── Supplied text

It is important to stress that there are therefore several dimensions at play when considering Black youths’ relationships to urban neighbourhoods and the differing potential this creates for Black youths living within such spaces. Particularly useful to the analysis is Hansen et al.’s (2008) study of Black youths in Zambia, where a trajectory framework is applied to understand the experiences of youths growing up in disadvantaged neighbourhoods. Of course, this study operates in a vastly different cultural and social environment from the one in which this study is located. Nonetheless, the trajectory framework that is presented can be similarly applied to Black and minority ethnic youths in Britain living in marginalised communities. Hansen et al.’s study takes the position that Black youths living in crowded households, with a lack of education and limited means of employment and legal income, easily fall into ‘getting stuck’. Young people that are ‘getting by’ are able to navigate their way through a range of educational courses and community programmes funded by statutory and third-sector agencies to maintain their existing living and social conditions. ‘Getting by’ also means not falling behind and ‘getting stuck’ in a cycle of deprivation. But, ‘getting on’ in these communities is about young people taking advantage of the networks and contacts that exist there in order to craft options and opportunities for themselves, which will potentially lead to social and geographical mobility.

────
── Stored data

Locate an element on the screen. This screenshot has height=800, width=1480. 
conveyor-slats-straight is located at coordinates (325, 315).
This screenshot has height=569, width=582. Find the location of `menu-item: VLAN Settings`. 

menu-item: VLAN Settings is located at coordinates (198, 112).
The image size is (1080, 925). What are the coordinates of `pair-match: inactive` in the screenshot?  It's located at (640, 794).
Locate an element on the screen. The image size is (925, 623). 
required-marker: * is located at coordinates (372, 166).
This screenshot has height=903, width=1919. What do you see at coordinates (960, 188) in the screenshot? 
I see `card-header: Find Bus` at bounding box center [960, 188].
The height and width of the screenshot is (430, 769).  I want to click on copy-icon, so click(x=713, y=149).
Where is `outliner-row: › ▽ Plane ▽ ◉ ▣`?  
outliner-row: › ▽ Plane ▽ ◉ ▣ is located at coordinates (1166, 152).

────

To do.
a – Which trajectories does the passage on Black youths and urban neighbourhoods describe in Hansen et al.'s framework? List each one.
b – In the passage on Black youths and urban neighbourhoods, in which country did Hansen et al. carry out their study of Black youths?
c – Extend the passage on Black youths and urban neighbourhoods with the next paragraph, following on from its final sentence.

Answers to the tasks.
a – 'Getting stuck', 'getting by', and 'getting on'.

b – Zambia.

c –
A very similar approach is used by Holland (2007) when she refers to ideas of ‘getting by’ and ‘getting on’ to develop a typology of youth transitions in disadvantaged communities across Britain. Drawing on the concept of social capital to examine youth transitions within the context of family, locality and community relationships, Holland asserts that young adults living in disadvantaged neighbourhoods and housing estates in the northern parts of England and Northern Ireland regard their localised networks as highly constraining, tying them into their community and allowing them to ‘get by’ but stifling individual progression and social mobility. Among some of the young people who resided within these communities, there was a strong desire to ‘get out’ and ‘move out’ using education and employment opportunities as a means to ‘escape from the bubble’ of the socially disadvantaged local neighbourhood. A common strand linking these two studies by Hansen et al. (2008) and Holland (2007), despite occurring in vastly differing social and cultural contexts, is that young people who are ‘getting by’, ‘getting on’ and getting stuck’ are by and large dependent on the availability of and access to social capital. Certainly, findings from my own study would support this fact. In general, those Black youths who tended to ‘get on’ and to progress socially typically lived in households with social and cultural resources and networks that they could utilise for their own benefit. In such cases, rather than seeing the neighbourhood as restrictive and constraining their opportunities for success, their neighbourhoods instead offered them a place of attachment, security and belonging from which to build social progress and mobility. In essence, the possession of networks and resources meant ‘staying put to get on’ for these Black youths.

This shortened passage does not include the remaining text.